We all procrastinate sometimes, but if it makes you feel guilty and is getting in the way of good business practices, you may have a problem. When this happens, it helps to learn how to practice strategic procrastination.

What Is Strategic Procrastination?

When we procrastinate, we put off tasks we need to get done. With strategic procrastination, we are actually taking a much more deliberate approach to it. Here’s how to do it.

Take a Walk

If you aren’t having any fun doing what you’re supposed to be doing, or it has become redundant and mindless, you will find yourself stuck. You may turn to distractions like scrolling through social media, and you are less inclined to do what you’re supposed to be doing.

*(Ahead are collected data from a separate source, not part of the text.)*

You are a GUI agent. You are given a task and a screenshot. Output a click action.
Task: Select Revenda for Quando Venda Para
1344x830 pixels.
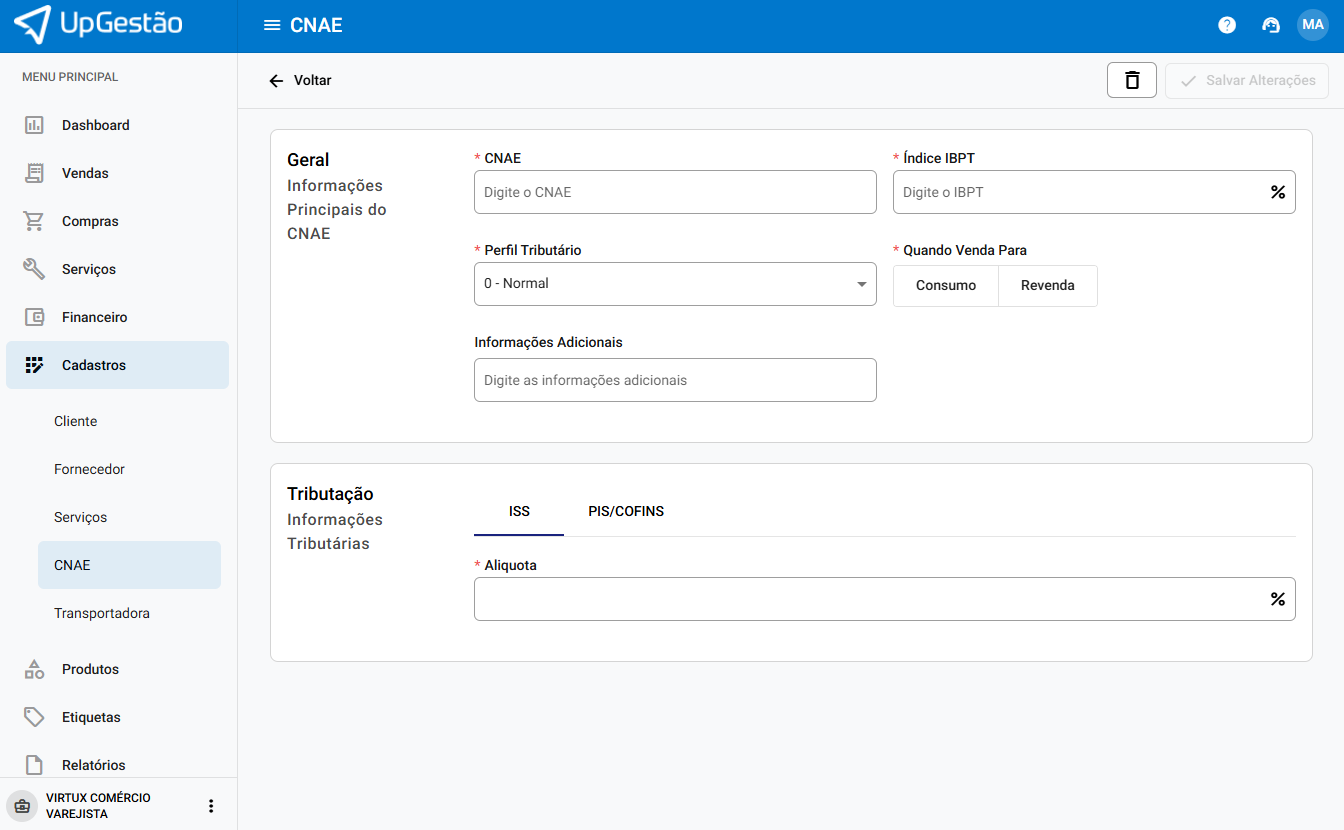click(x=1047, y=286)
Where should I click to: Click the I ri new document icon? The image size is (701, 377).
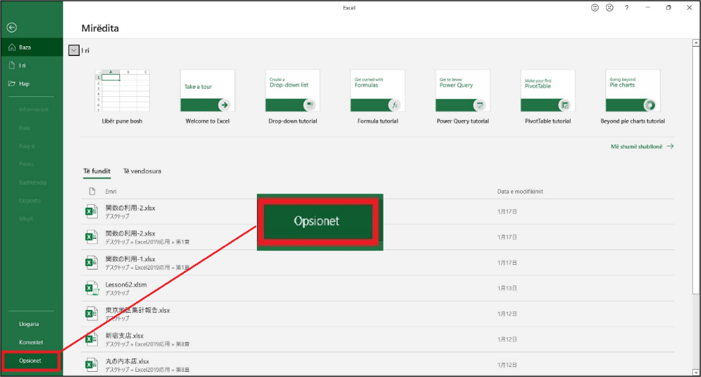pos(12,65)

When this happens, step away and take a break. Sometimes simply taking a walk can help refresh your mind and put you back into work mode. Fresh air and movement can also boost your energy and prepare you to tackle your tasks.

Let Things Sit

If we have a big deadline to make or a big project to do, we tend to put up barriers that keep us from getting it done. Let it sit. Do what you can ahead of the project and set yourself up to tackle what needs to be done the next day when you are in a good headspace.

Use the day before to prepare. You can take notes, write out your ideas, sketch; you can do anything you need to do to clear your head and prepare yourself for the work you have to get done the next day.

Step Away

If you choose to avoid getting something done, you will find ways to validate procrastination by finding something else useful. When doing this, we often end up in our inbox. Answering emails is one way to feel like we are doing something useful while still avoiding the big tasks we need to get done. However, being overly responsive can be bad. The more responsive you are, the more emails you end up sending.

Step away from your inbox, and you will find that some of the urgent messages actually resolve on their own. Stepping away can even make you more productive in many ways.

As you can see, strategic procrastination can lower stress levels and prepare you for the work you need to do.